For older children, in addition to the dolphin swim (we were nagged into submission) there are sea lion encounters, snorkelling with sharks, stingray feeding and a rock-climbing wall. The staff are all notably well-trained and as attentive, as perhaps only those with a US-influenced awareness of litigation can be.
The real adventure, however, lies in the marine habitats and the ocean. Atlantis rescued 16 dolphins from a Mississippi Oceanarium in the wake of Hurricane Katrina, which now appear to be living out a happy and safe retirement. There is a large, sheltered lake on within the resort for water sports but the snorkelling just off the beach is also excellent.

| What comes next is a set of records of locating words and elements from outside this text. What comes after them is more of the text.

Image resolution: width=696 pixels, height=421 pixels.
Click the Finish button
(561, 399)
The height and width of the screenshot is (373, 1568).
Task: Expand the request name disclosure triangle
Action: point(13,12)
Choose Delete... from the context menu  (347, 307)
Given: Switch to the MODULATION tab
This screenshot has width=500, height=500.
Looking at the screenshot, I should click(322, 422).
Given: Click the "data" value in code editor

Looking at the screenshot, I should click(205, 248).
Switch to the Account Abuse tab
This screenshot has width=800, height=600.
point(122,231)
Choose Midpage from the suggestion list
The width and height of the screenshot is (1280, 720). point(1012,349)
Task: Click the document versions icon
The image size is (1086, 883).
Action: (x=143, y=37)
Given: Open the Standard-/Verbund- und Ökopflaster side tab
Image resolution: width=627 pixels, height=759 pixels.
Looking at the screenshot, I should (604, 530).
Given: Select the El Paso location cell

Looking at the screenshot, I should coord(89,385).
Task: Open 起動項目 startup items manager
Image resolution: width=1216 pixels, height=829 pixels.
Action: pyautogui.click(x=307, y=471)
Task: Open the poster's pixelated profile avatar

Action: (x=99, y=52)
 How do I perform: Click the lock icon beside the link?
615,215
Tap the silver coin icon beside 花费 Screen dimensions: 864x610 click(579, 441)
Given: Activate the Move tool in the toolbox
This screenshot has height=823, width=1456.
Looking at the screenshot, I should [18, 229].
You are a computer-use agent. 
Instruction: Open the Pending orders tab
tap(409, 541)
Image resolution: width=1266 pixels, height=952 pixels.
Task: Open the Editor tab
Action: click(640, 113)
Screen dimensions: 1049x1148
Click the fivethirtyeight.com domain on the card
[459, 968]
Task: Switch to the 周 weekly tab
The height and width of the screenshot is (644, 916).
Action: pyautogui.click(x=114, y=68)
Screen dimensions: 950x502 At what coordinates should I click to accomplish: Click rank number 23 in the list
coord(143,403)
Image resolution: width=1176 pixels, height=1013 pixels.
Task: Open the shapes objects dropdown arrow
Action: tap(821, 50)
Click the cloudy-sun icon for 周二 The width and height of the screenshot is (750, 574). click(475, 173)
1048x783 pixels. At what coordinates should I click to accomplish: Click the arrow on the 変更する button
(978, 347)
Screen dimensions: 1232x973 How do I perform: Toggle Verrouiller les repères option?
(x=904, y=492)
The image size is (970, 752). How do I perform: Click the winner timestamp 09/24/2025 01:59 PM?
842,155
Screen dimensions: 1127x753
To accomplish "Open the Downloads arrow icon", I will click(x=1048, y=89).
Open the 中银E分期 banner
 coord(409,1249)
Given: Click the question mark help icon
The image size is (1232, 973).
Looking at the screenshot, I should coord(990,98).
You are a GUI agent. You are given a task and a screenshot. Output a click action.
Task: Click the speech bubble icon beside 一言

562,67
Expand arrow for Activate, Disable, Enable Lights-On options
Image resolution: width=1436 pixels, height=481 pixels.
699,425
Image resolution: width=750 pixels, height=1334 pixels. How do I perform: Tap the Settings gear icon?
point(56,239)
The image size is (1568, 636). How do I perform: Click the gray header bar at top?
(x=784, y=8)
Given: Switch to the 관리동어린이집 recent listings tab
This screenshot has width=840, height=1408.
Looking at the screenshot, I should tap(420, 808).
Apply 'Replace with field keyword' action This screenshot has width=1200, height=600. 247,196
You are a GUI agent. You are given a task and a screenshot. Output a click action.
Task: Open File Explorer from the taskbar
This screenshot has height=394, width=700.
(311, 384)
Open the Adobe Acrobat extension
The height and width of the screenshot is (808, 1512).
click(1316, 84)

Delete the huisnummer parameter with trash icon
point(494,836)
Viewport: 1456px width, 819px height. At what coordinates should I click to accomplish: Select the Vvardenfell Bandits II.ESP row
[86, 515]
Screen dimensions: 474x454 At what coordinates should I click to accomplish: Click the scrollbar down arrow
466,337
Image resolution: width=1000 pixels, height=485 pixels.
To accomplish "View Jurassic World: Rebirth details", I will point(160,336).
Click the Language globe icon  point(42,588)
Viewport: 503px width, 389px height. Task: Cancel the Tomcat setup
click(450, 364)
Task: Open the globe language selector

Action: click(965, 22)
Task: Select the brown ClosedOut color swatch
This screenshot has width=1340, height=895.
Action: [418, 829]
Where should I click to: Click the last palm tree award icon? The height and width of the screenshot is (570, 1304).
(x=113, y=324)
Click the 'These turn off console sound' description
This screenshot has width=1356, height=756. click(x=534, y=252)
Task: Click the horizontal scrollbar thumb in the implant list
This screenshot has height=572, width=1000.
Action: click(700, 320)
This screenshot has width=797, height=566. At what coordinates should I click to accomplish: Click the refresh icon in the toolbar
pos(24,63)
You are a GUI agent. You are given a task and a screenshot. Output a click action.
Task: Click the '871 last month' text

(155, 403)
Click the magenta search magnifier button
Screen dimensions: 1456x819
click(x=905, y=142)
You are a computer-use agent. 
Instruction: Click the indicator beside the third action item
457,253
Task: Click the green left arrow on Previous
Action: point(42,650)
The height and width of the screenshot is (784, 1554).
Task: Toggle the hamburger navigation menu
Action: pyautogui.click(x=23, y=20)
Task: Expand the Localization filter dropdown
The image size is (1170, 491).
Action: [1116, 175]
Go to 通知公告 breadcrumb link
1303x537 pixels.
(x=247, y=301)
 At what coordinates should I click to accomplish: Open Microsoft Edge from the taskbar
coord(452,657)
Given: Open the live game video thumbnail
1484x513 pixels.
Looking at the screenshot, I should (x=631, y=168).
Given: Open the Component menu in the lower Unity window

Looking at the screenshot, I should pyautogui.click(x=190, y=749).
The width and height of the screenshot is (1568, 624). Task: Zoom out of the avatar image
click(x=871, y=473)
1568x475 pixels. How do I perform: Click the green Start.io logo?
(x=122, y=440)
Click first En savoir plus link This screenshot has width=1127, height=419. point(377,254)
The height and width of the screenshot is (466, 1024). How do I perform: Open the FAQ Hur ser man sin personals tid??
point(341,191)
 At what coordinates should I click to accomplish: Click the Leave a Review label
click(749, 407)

The Bahamas is famous for its sharks but so far, their breeding grounds in the mangroves and inlets have been disturbed far less than say, Brazil's infamous attack hotspot Recife, and the nation has no recorded fatal attacks. There are plenty of large captive sharks to admire in the extraordinary aquariums, as well as stunning manta and some particularly ill-favoured moray eels. I was intrigued by a story in the local paper about a Florida manatee, found lost and confused many miles from home in Nassau harbour with its calf. Both were carefully re-homed at a secret Atlantis marine facility on Paradise Island,which is not open to public view.
We didn't want to waste the chance to explore beyond Paradise Island too. Nassau's cruise ship port is unappealing but the fish market under the bridge is full of character and reassuringly good value after Paradise Island's inevitable assault on your purse. There are some atmospheric historic sites, notably Parliament Square, Christ Church Cathedral and the Graycliff Hotel. Only gaining its independence from Britain in 1973, The Bahamas retains many British touches like red post boxes and driving on the left. There is currently an enormous amount of foreign investment and development pouring into the area between Nassau and the international airport. It can only be hoped that the new resorts make the same attempt at giving something back to the marine environment and local economy, as Atlantis appears to do.